#### SELECTED EXTRACT:
Well somehow two weeks has become two months. So my new year’s resolution is to write this blog a lot more regularly. But seeing as I’ve promised that before and it hasn’t happened yet, we’ll have to see whether this resolution falls into the cliché of being quickly forgotten.

Anyway, I’m still going to continue where I left off last time, and that was talking about how to get people interested in science. Last time, I mentioned the recent successes that CERN and the RSC had in getting science into the papers. But although it’s always good to get a positive exposure for science, I don’t think that doing so actively encourages an interest in science.

A newspaper report about science is fairly ephemeral; people read it and then forget about it. Actually engendering an interest in science is a much longer-term process and requires a great deal more hand-holding.

For I think that most people have a background interest in science, or at least certain aspects of science, but are intimidated by it. Science is difficult, complicated, and infused with jargon and obscure technical terms that only the initiated fully understand. So as with many aspects of so-called high culture, like opera, people don’t know where to start. They need a friendly guide.

This was brought home to me when Bill Bryson wrote his A short history of nearly everything. All of a sudden, friends who had hitherto only shown a minimal interest in science were all buying it. It turned out that they were interested in science, but were just waiting for the right person to explain it to them. They’d already read and liked Bryson’s travel books, and trusted that he’d make science just as entertaining.

#### DATASET CONTENT:
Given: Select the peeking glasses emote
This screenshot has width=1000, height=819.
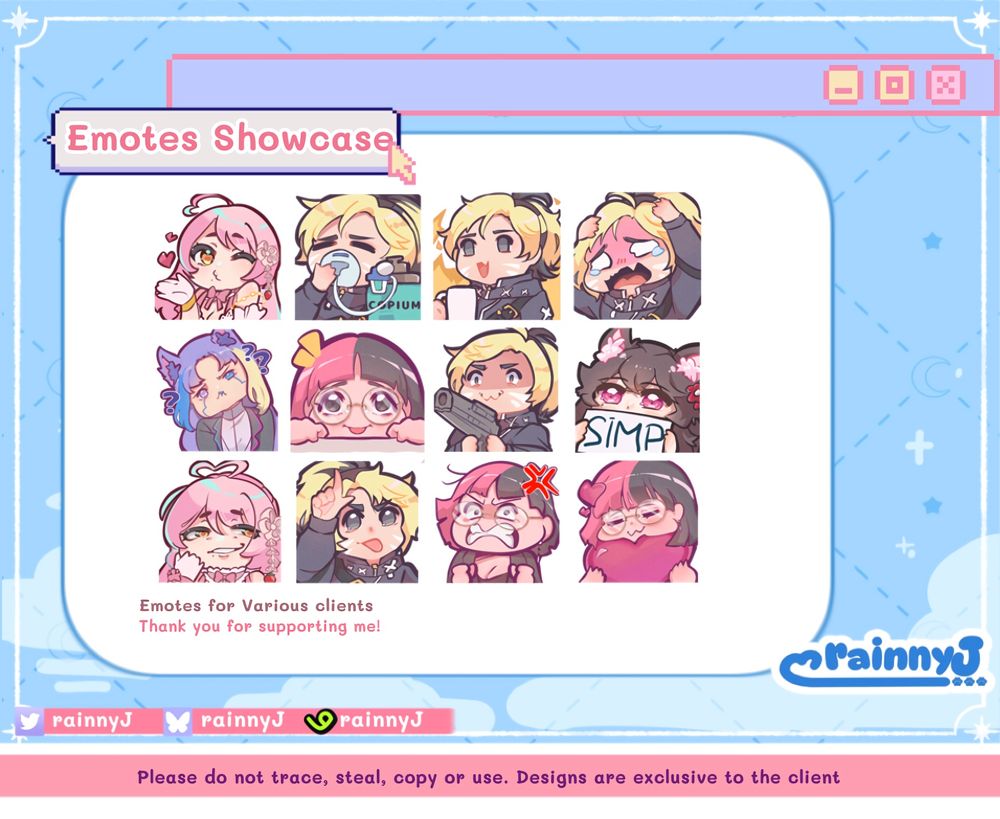Looking at the screenshot, I should (x=358, y=391).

#### GOAL OF THE EXERCISE:
Carry on the blog post about getting people interested in science, starting right after its final sentence.

#### THE RESULT:
That’s the thing about most areas of science; you can’t just dive straight into them if you’re a novice. You need to be helped through the often difficult terrain, especially at the start. Now this is what science writers are meant to do and there are a lot of other popular science books that also offer a fairly general introduction to science. But the thing is that there aren’t many science writers who are as well known to a general audience as Bill Bryson. And for a difficult topic like science, people want someone they already like and trust to explain it to them.

So to take advantage of this general background interest in science, you really need to employ well-known faces as the friendly guides. The BBC did this during its coverage of the switching on of the Large Hadron Collider, part of which was presented by the comedian Ben Miller. Now there was a bit of criticism about this, but Miller studied quantum physics at Cambridge University and still has an interest in the subject, so why not take advantage of him.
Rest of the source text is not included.